══ SOURCE ══
Dans Vivre, Le compte à rebours, nous suivons Paolo, enseignant de mathématiques à l’université, qui a fait un rêve étrange : dans 780 jours, la vie des humains prendra fin sur Terre. Il fait partie des Appelés, un groupe de personnes choisies par une entité extraterrestre qui leur enverra, à la fin de ce compte à rebours, un immense vaisseau spatial pour quitter la planète en toute sécurité. Pertubré par ce rêve étrange, Paolo rencontre par un heureux hasard un autre Appelé, Jason. Ensemble, ils vont enquêter sur l’existence d’autres d’entre eux et se pencher sur la douloureuse tâche qui leur a été confiée : choisir qui des humains non-Appelés (les Élus) partiront avec eux dans ce vaisseau, ne pouvant contenir que la moitié de la population mondiale actuelle.
« On voit mal un peuple pratiquant une langue brutale dans ses intonations et vulgaire dans ses respirations énoncer de grands principes de convivialité et de modération, mais pourquoi pas. L’âne braie horriblement et pendule si vulgairement du manche à casser des glands mais il est le plus délicieux des animaux. »
═══
══ DONNÉES ══
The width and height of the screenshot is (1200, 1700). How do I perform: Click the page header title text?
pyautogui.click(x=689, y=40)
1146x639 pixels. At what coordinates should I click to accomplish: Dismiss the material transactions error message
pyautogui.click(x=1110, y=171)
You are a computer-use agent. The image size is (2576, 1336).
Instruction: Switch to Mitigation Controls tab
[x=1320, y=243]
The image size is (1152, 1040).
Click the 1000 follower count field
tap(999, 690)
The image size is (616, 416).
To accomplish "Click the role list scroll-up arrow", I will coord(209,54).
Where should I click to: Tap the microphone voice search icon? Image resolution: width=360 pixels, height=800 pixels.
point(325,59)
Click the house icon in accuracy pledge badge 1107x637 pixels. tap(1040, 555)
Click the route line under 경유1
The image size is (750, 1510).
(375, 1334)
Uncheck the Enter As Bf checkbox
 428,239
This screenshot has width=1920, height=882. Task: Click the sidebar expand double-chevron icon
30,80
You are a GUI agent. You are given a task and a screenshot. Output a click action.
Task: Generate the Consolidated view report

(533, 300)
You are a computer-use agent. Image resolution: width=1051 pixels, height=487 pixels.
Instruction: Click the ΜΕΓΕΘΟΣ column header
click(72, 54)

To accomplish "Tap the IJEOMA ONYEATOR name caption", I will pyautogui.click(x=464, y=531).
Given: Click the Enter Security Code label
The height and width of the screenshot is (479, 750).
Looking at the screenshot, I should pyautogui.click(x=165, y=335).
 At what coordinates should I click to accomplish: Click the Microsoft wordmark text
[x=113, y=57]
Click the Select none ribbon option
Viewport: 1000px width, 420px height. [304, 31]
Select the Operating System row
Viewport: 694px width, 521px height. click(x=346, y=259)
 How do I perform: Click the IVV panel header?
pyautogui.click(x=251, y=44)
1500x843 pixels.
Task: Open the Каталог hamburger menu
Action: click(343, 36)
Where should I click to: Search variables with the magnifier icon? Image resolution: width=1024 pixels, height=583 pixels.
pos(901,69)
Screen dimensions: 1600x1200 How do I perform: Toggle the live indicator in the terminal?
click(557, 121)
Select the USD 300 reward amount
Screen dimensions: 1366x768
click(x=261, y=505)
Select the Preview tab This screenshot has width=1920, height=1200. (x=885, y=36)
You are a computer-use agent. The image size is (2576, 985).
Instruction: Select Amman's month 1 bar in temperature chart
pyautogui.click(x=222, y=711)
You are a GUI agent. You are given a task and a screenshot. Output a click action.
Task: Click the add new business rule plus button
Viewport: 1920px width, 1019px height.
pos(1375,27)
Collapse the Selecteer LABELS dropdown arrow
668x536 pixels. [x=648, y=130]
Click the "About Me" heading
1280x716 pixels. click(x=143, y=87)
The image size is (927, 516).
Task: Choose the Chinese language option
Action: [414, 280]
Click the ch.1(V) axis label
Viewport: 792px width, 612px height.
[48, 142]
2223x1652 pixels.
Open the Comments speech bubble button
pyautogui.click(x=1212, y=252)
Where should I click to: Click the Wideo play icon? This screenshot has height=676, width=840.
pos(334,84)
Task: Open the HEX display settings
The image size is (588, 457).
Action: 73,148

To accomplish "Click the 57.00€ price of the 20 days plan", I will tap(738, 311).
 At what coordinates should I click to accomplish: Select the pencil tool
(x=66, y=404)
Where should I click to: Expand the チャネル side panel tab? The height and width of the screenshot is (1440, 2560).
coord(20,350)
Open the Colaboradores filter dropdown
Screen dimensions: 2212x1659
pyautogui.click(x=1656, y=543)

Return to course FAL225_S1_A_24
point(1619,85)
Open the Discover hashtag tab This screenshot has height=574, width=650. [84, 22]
═══
### CONSIGNES
• a. D'après la source, les affirmations suivantes sont-elles exactes ? (i) Paolo enseigne les mathématiques à l'université. (ii) Le vaisseau peut accueillir toute la population mondiale actuelle. (iii) Jason est lui aussi un Appelé. Répondez par oui ou non à chacune, en citant les mots décisifs de la source.
• b. Renvoyez tel quel le passage de la source qui commence aux mots « Dans Vivre, Le » et se termine après les mots « population mondiale actuelle. ».
• c. Reprenez la source là où elle s'arrête, en la prolongeant à partir de sa dernière phrase.

### RÉPONSES
• a.
(i) Oui : « enseignant de mathématiques à l’université ».
(ii) Non : « ne pouvant contenir que la moitié de la population mondiale actuelle ».
(iii) Oui : « un autre Appelé, Jason ».

• b.
Dans Vivre, Le compte à rebours, nous suivons Paolo, enseignant de mathématiques à l’université, qui a fait un rêve étrange : dans 780 jours, la vie des humains prendra fin sur Terre. Il fait partie des Appelés, un groupe de personnes choisies par une entité extraterrestre qui leur enverra, à la fin de ce compte à rebours, un immense vaisseau spatial pour quitter la planète en toute sécurité. Pertubré par ce rêve étrange, Paolo rencontre par un heureux hasard un autre Appelé, Jason. Ensemble, ils vont enquêter sur l’existence d’autres d’entre eux et se pencher sur la douloureuse tâche qui leur a été confiée : choisir qui des humains non-Appelés (les Élus) partiront avec eux dans ce vaisseau, ne pouvant contenir que la moitié de la population mondiale actuelle.

• c.
Boualem Sansal, écrivain algérien de langue française, est connu pour ses romans très critiques envers le pouvoir algérien (Le Serment des barbares publié en 1999), ainsi qu’envers l’islamisme et sa présence en Occident. Il s’était déjà essayé à la science-fiction avec son roman 2084, grand prix du roman de l’Académie française de 2015, pastiche du 1984 d’Orwell. Cette fois-ci, il s’est engouffré à nouveau dans cette voie avec Vivre, Le compte à rebours et l’issue est malheureusement loin d’être une réussite.
L’auteur emprunte un thème classique de la science-fiction qui infuse maintenant la littérature blanche depuis plusieurs années : la fin de notre Terre. Alors, si dans l’obscure nouvelle de 1953 « One in three hundred » de l’auteur écossais J.T. MacIntosh (dont l’histoire est fort similaire au roman de Sansal), la question climatique ne se posait pas encore, elle est pourtant sur toutes les lèvres en 2024. On se retrouve ainsi face à deux auteurs qui, à 70 ans d’écart, traitent de l’exact même thème tout en évacuant la question de l’habitabilité de la planète. Alors, quel est le propos de ce nouveau roman ?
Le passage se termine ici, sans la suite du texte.